De plus, du fait de l’étroitesse des rues, de l’augmentation des zones piétonnes ainsi que de la congestion du trafic, les solutions de micro-mobilité dans les villes italiennes offrent une alternative bienvenue à la voiture. Enfin, l’arrivée des opérateurs de flottes privées a permis à de nombreuses villes italiennes de se doter de nouveaux systèmes de véhicules partagés sans avoir à supporter l’intégralité de leur investissement.

Y-a-t-il des freins persistants au développement de la micro-mobilité en Italie ?

Il existe encore des freins à l’expansion de la micro-mobilité. Parmi eux, la sécurité routière de tous les usagers. En moyenne, un Italien parcourt moins de 100 km par an à vélo, contre 1100 km pour un Néerlandais, mais s’expose à cinq fois plus de risques d’avoir un accident.

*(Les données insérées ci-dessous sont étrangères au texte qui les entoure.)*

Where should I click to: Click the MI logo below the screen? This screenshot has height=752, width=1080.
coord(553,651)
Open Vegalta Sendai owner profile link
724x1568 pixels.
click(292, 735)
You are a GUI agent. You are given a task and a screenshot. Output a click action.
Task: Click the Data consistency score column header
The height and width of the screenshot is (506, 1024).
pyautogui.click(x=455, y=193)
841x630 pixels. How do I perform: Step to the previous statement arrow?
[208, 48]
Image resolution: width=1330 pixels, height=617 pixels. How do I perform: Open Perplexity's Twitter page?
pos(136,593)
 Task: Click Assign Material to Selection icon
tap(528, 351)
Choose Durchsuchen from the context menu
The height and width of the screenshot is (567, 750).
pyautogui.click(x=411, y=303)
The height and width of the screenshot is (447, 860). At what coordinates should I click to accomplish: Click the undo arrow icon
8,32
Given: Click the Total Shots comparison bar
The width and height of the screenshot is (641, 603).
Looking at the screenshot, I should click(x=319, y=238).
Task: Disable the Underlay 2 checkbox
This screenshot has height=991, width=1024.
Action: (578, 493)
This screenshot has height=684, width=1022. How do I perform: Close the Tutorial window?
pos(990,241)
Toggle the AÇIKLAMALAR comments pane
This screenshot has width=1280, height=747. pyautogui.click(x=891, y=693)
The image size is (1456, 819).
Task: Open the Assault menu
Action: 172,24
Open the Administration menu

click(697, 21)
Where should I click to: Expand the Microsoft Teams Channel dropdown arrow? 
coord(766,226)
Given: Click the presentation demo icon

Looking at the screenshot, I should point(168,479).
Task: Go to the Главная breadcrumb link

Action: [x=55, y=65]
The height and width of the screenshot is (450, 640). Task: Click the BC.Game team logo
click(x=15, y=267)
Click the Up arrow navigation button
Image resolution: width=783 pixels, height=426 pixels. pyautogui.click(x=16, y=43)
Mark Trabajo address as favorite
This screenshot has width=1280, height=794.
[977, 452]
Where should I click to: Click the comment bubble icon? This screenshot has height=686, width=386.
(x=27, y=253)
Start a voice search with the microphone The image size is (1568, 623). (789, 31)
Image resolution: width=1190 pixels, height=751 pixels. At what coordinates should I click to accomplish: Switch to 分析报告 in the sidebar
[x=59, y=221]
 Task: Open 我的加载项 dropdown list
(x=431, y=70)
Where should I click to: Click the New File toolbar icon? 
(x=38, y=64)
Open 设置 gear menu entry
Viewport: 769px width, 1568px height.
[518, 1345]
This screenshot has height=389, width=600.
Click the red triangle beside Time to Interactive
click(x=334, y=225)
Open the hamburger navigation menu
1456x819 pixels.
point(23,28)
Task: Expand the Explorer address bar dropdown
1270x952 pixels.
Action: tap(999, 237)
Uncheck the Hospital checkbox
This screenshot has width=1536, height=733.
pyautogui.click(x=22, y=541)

Source : PATH Make way for walking and cycling, 2021

En effet, en 2021, 10% des accidents de la route avec dommages corporels impliquaient des cyclistes. 207 d’entre eux y ont perdu la vie. Le manque d’infrastructures cyclables, le non-respect du code de la route ainsi qu’une législation ayant longtemps oublié le vélo ont engendré cette forte exposition des cyclistes au risque. 

Cependant, depuis quelques mois, il y a du changement. En août 2022, le ministère italien des Infrastructures Durables et de la Mobilité a dévoilé le « Piano generale della mobilità ciclistica” (Plan général de la mobilité cyclable). Portant sur la période 2022-2024, ce plan vélo, prévu par une loi de 2018 qui définissait notamment les pistes cyclables comme des infrastructures d’intérêt national, présente la planification à long terme pour améliorer et renforcer les infrastructures cyclables sur l’ensemble du territoire italien. L’objectif premier est de promouvoir la pratique du vélo sur l’ensemble du territoire en augmentant notamment la sécurité des cyclistes. De cette façon, le plan prévoit d’élargir le réseau cyclable italien Bicitalia à 20 000 km, d’inciter les grandes villes à se doter d’un Biciplan, d’atteindre une part modale du vélo de 20% dans les villes métropolitaines, d’augmenter la densité d’infrastructures cyclables en ville jusqu’à une valeur moyenne nationale de 32 km pour 100 km2 (contre 23,4 km en 2019) et de développer les systèmes de vélos en libre-service. Avec un budget de 1 154 millions d’euros, ce plan se veut très ambitieux et place enfin le vélo comme un mode de transport à part entière.